Identify each line of the records below that contains the string "give", and copy every such line.

Click-target data:

--------------------------------

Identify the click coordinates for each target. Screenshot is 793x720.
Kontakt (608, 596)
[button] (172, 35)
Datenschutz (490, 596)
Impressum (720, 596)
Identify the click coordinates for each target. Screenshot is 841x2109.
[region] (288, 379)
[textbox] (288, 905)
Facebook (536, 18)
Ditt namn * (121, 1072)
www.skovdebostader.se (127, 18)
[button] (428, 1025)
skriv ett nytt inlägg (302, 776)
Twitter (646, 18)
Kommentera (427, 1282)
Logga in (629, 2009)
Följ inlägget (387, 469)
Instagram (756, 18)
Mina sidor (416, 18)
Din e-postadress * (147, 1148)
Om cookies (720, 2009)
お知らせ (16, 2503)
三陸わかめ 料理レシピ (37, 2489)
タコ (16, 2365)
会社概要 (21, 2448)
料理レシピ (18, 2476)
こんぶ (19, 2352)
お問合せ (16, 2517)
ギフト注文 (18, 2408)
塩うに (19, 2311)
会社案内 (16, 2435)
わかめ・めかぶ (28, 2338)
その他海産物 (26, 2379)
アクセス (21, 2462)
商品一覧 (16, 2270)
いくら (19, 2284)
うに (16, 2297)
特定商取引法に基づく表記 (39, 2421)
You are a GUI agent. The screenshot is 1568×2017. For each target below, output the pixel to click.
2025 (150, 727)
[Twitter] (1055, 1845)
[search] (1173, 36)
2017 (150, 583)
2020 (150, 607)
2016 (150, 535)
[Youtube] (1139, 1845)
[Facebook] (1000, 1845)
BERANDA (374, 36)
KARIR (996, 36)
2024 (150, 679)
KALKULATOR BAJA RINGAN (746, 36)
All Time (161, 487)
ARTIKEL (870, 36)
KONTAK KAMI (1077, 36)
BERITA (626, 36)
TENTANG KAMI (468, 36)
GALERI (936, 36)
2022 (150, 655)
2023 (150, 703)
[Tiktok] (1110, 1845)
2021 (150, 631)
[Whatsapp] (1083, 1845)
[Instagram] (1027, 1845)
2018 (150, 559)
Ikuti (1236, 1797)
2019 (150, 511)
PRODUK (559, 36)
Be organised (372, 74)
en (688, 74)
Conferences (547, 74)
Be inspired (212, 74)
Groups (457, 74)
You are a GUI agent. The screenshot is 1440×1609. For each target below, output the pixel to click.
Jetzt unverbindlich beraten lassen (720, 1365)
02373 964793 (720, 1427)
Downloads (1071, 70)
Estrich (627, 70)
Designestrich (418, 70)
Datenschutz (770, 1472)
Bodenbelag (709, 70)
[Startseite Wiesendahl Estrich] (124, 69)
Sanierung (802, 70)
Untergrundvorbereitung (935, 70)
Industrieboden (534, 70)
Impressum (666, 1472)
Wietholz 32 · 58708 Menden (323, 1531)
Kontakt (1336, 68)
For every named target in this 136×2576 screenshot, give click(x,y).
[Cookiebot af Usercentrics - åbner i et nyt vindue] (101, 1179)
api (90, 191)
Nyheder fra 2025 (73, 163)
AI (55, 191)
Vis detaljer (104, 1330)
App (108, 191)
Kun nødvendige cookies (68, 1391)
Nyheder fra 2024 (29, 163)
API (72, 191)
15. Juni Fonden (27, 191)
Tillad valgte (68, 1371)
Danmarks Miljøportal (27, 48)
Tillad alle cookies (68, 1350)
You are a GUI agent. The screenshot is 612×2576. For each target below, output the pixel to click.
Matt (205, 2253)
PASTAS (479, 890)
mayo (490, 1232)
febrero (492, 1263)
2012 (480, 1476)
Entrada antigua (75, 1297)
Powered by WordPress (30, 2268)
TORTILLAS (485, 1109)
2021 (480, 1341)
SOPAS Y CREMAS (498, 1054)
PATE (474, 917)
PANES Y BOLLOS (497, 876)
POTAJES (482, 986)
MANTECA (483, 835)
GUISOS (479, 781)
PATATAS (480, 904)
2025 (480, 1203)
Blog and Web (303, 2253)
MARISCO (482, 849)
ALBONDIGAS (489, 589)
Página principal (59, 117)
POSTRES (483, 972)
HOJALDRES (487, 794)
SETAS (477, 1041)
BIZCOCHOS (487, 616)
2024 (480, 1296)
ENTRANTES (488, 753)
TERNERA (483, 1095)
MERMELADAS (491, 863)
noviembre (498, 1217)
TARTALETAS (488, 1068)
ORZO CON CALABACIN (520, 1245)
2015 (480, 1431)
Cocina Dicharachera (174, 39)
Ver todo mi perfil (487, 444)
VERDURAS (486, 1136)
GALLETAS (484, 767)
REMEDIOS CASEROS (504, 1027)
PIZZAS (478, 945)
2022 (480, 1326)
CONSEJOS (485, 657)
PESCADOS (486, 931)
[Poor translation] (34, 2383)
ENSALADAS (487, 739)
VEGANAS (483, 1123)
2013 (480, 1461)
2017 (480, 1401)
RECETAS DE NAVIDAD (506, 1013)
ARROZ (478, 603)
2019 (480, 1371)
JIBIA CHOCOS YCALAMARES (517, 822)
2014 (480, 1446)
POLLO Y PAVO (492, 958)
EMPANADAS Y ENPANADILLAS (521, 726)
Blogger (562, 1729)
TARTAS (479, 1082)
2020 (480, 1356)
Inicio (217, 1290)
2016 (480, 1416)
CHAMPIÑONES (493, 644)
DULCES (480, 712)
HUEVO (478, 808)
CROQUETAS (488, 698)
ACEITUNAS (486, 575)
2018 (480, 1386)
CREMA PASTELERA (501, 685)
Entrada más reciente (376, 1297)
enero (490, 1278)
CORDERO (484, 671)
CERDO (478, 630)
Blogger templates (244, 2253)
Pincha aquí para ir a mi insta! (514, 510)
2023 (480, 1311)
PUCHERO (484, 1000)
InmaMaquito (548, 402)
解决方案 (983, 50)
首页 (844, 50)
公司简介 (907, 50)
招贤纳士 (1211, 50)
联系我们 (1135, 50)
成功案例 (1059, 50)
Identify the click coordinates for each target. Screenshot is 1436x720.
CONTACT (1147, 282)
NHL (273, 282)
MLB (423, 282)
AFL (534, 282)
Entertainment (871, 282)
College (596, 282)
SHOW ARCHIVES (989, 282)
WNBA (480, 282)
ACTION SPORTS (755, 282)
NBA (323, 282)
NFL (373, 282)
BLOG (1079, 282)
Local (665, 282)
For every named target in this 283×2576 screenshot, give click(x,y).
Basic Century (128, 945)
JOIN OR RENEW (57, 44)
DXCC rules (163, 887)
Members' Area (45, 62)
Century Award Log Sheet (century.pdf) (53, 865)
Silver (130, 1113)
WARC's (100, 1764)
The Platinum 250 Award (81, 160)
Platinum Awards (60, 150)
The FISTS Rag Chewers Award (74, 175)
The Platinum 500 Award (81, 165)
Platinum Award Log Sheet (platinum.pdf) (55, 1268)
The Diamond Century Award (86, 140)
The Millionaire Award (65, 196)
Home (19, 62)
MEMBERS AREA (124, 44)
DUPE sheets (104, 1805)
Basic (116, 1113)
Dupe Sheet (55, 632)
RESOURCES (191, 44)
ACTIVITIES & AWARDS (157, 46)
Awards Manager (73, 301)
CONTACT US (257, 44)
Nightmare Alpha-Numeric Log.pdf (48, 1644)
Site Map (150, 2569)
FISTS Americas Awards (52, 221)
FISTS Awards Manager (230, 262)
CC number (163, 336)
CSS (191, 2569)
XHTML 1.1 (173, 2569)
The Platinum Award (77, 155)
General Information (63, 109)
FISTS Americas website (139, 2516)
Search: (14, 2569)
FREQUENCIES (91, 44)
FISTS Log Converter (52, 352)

--------------------------------

> [ANSWER TO THE TASK]
For every named target in this 136×2576 screenshot, give click(x,y).
For every named target in this 283×2576 screenshot, give click(x,y).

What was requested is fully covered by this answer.